Stored data

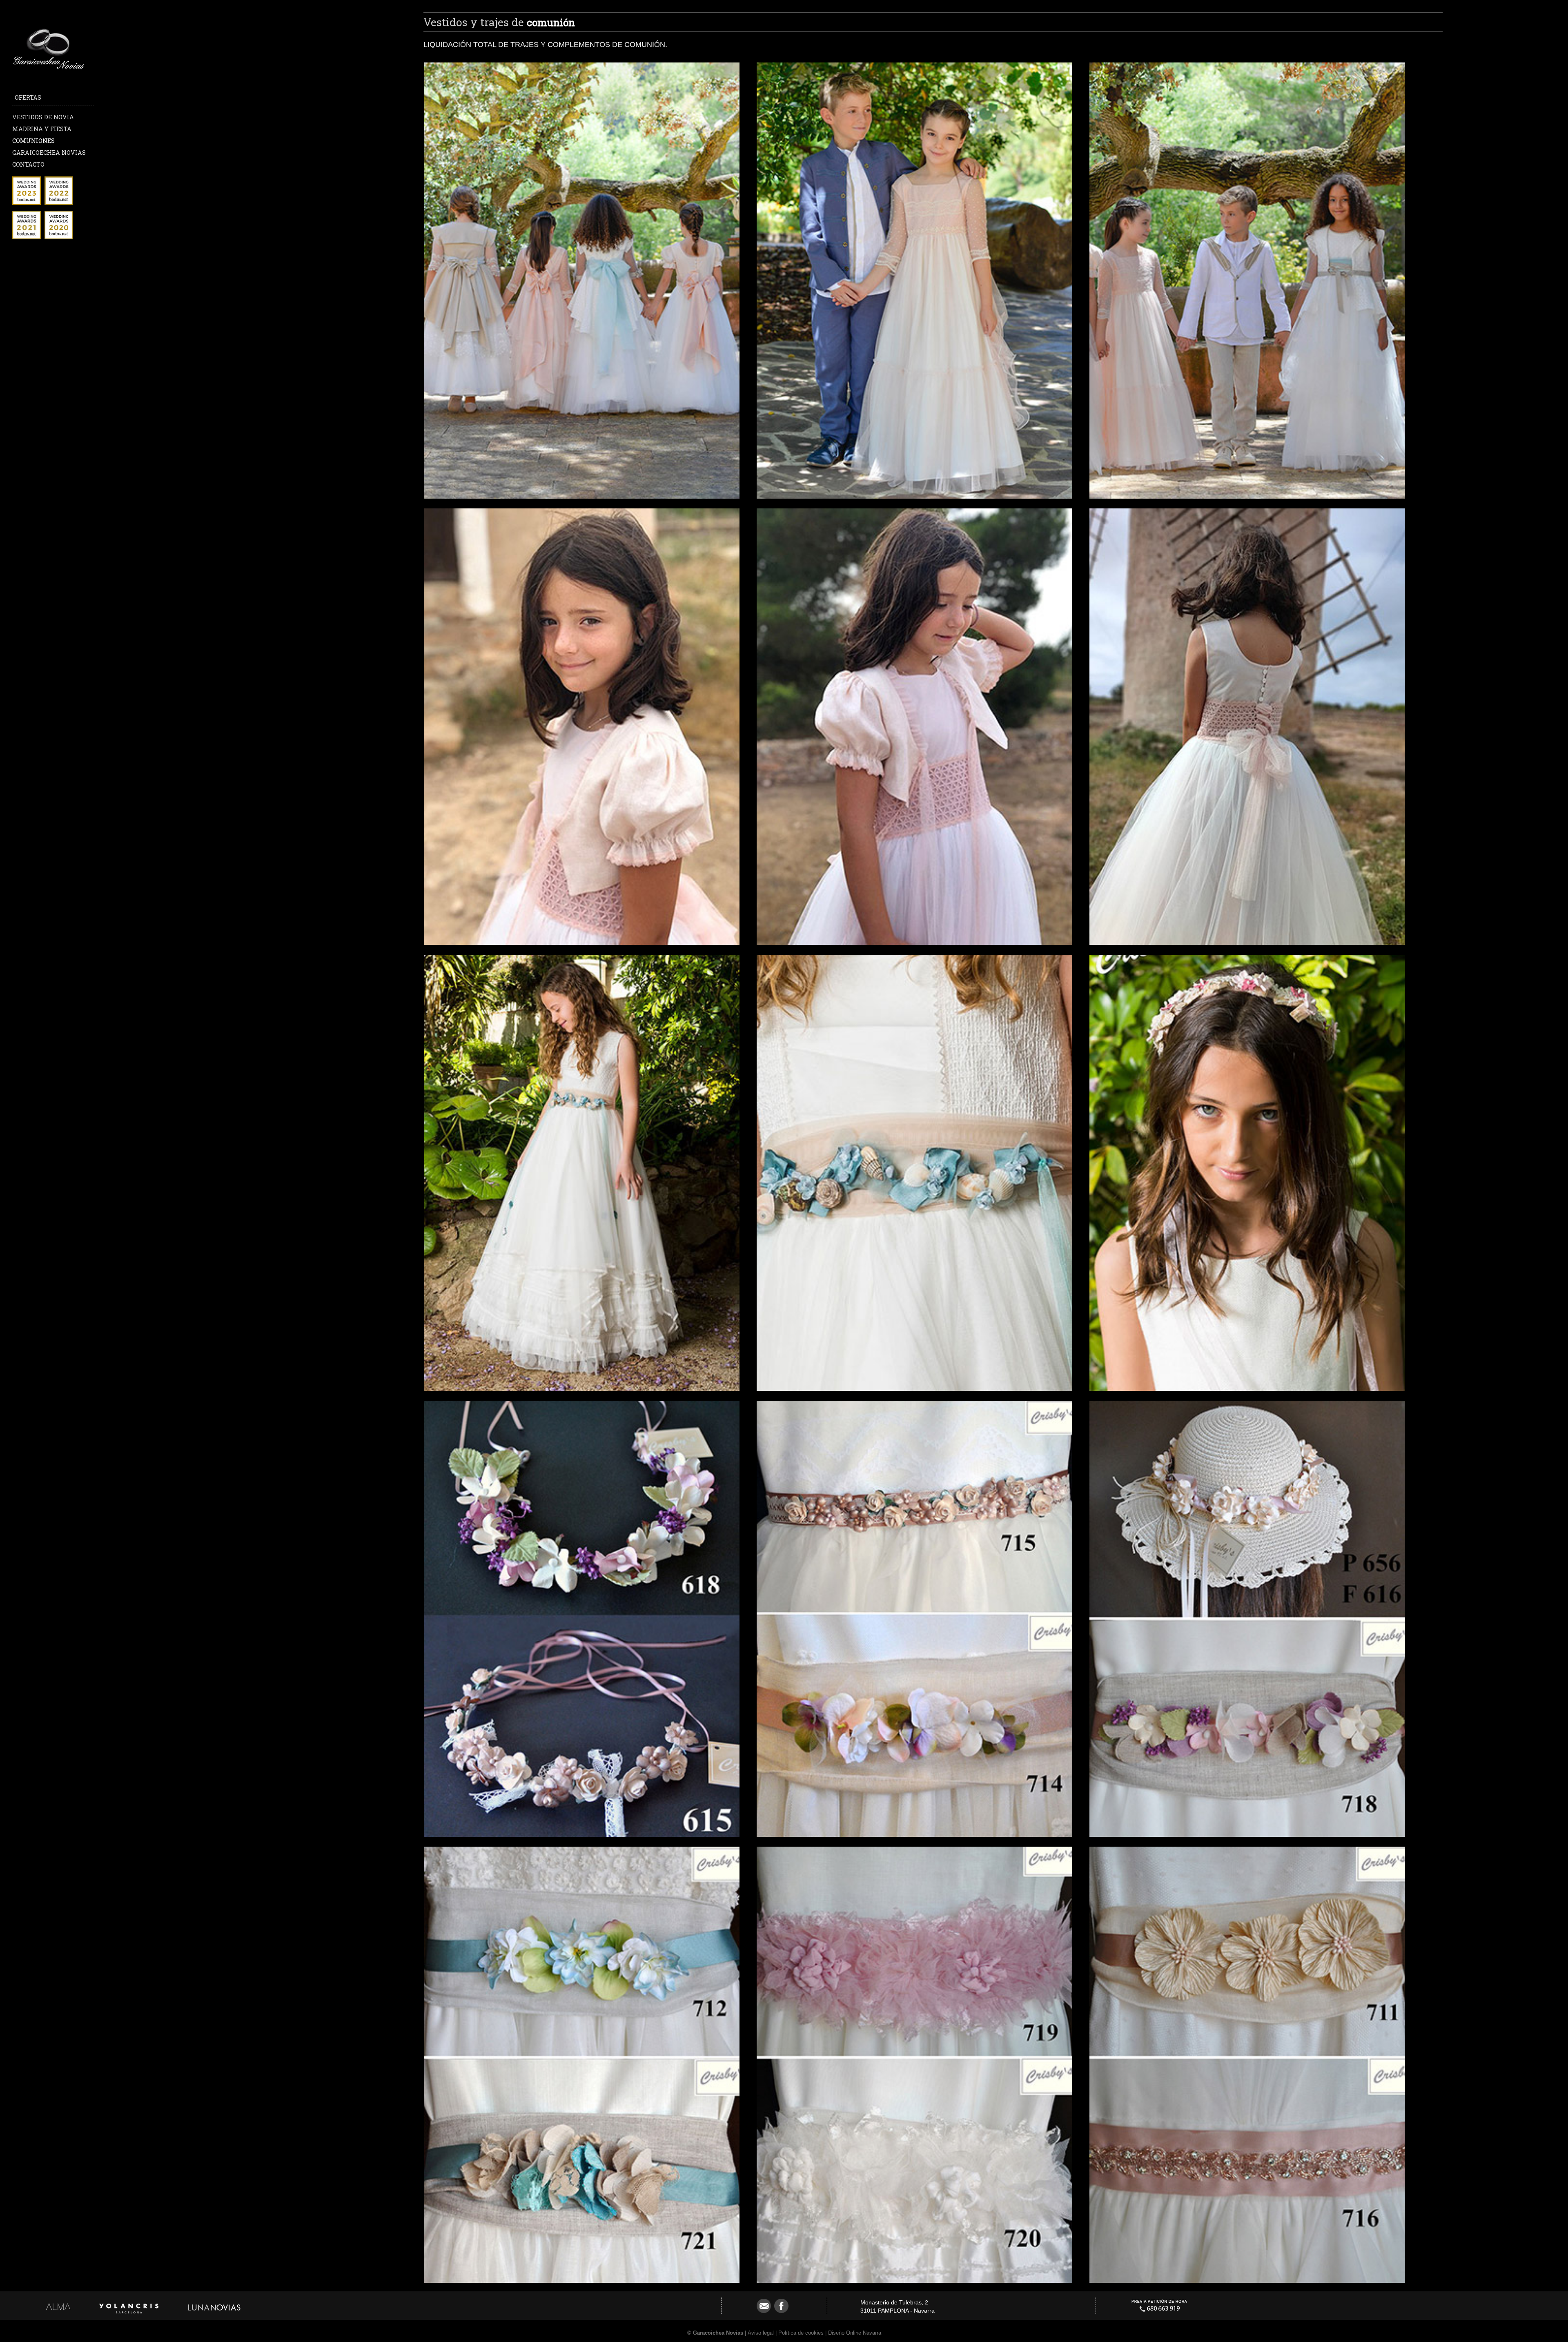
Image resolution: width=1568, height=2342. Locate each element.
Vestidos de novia (43, 117)
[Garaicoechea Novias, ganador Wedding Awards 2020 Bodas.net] (59, 237)
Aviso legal (761, 2333)
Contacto (28, 164)
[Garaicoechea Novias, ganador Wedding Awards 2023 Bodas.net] (26, 203)
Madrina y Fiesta (41, 129)
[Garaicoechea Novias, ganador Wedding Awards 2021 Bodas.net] (26, 237)
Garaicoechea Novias (49, 152)
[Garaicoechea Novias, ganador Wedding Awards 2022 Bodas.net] (59, 203)
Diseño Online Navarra (854, 2333)
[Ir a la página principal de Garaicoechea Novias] (48, 70)
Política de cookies (801, 2333)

Instructions for the task
Give back each line above exactly, with pictures dropped.

Response below
Image resolution: width=1568, height=2342. Locate each element.
Vestidos de novia (43, 117)
[Garaicoechea Novias, ganador Wedding Awards 2020 Bodas.net] (59, 237)
Aviso legal (761, 2333)
Contacto (28, 164)
[Garaicoechea Novias, ganador Wedding Awards 2023 Bodas.net] (26, 203)
Madrina y Fiesta (41, 129)
[Garaicoechea Novias, ganador Wedding Awards 2021 Bodas.net] (26, 237)
Garaicoechea Novias (49, 152)
[Garaicoechea Novias, ganador Wedding Awards 2022 Bodas.net] (59, 203)
Diseño Online Navarra (854, 2333)
[Ir a la página principal de Garaicoechea Novias] (48, 70)
Política de cookies (801, 2333)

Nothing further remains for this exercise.